Thursday, May 28, 2009

sore loser...

I am not a competitive person. Which is what you say when you are, in fact, a sore loser. When I was a kid, my brother was just enough older than me that he was always physically two steps ahead—a condition that has a tendency to level out eventually, but also one that can be a source of much anxiety through the younger years. Our neighborhood friends were also his age (and size), so in the games that boys play...soccer, football, baseball, basketball (I suppose it would have been hockey had I been born somewhere a little less, well, Texas-y)...I guess you could say I had a tendency to lose. I was probably fine with this for a while, I honestly don’t remember, but eventually, it started to tick me off. Loss after loss became a source of manifest frustration. Screaming tantrums, crying jags, the whole bit. Little kid frustration at the fact that the world didn’t seem to work the way it did in the Disney sports movies. I wasn’t upset that I was losing; I was upset that the whole thing seemed so unfair.

Being the runt made me agitated, and I say that I was not competitive, but I was actually the worst of the bunch. But losing time after time made me hate the games, made me throw up my hands and eventually walk away in disgust. Finally I just quit playing, if anyone asked, I just said I wasn’t competitive, I found other outlets, comfort zones where physicality wasn’t critical; books, music, things like swimming or theatre, places where I played alongside rather than against.

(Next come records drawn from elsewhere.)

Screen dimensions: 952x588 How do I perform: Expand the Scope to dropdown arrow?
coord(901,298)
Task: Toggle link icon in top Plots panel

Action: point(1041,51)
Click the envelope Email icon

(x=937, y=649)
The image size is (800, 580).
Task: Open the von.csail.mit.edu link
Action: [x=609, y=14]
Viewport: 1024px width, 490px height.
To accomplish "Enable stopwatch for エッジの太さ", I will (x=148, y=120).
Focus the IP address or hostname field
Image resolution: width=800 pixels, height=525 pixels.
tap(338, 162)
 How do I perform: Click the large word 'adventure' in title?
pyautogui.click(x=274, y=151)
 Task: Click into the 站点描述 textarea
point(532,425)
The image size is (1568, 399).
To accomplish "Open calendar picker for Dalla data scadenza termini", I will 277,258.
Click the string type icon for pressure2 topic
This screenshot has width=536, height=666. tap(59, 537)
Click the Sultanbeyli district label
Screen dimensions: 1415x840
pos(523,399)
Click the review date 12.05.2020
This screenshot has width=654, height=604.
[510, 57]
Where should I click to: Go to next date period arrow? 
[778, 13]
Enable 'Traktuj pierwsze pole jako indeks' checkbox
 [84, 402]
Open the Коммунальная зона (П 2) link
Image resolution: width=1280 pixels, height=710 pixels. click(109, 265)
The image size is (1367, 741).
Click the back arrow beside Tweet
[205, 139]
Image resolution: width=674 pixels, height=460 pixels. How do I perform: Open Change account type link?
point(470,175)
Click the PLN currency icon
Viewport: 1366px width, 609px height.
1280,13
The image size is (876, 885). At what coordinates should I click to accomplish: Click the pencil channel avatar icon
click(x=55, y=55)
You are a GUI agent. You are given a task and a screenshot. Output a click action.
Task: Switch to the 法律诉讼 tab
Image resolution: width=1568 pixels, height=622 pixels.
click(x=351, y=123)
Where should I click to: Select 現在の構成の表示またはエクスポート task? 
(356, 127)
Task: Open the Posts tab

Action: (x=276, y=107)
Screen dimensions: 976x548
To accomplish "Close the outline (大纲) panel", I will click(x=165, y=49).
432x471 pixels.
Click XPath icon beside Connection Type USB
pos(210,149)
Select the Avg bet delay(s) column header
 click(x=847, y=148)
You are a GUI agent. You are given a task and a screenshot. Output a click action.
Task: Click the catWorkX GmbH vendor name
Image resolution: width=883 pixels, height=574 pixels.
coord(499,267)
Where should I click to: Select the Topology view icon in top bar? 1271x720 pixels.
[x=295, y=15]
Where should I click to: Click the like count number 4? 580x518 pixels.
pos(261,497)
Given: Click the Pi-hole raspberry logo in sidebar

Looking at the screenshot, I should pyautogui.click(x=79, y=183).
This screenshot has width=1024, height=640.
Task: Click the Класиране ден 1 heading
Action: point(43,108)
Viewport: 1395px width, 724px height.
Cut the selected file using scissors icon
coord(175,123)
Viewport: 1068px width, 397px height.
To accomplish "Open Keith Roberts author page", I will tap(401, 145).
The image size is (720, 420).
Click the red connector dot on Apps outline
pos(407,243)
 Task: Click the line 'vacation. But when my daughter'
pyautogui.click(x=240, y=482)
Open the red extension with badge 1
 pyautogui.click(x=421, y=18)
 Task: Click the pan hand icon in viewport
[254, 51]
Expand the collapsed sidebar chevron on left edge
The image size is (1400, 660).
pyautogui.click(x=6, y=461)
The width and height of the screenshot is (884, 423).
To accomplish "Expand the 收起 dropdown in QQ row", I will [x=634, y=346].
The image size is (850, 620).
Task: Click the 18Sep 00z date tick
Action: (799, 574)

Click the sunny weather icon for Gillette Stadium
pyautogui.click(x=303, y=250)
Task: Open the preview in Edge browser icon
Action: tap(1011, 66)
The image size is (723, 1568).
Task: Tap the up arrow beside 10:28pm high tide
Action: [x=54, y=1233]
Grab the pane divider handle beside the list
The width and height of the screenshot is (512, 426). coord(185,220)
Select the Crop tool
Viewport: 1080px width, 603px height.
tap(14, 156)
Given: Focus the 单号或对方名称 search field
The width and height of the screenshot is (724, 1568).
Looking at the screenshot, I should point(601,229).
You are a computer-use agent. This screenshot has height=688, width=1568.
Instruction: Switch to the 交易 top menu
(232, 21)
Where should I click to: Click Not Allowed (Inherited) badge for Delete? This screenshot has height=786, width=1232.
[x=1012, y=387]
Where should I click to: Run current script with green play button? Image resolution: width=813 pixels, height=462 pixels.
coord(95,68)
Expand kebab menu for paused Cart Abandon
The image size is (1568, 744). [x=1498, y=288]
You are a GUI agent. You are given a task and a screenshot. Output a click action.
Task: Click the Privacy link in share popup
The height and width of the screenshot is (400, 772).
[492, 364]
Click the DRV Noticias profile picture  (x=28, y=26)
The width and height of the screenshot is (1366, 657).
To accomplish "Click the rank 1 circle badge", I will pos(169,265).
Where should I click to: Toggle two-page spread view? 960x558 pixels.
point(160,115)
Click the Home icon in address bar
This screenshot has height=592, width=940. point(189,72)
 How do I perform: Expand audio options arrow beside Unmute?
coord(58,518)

Business is not a comfortable or un-competitive space. Even before I was a business owner it had become manifestly obvious that competition, even ruthless competition, was a fact of business life. Just like big kids dominate little kids, big fish swallow small fish, corporations will feast on small businesses. Only the biggest, strongest or sometimes the most creative, quickest or smartest survive in the big game—unfortunately, that doesn’t always mean the best.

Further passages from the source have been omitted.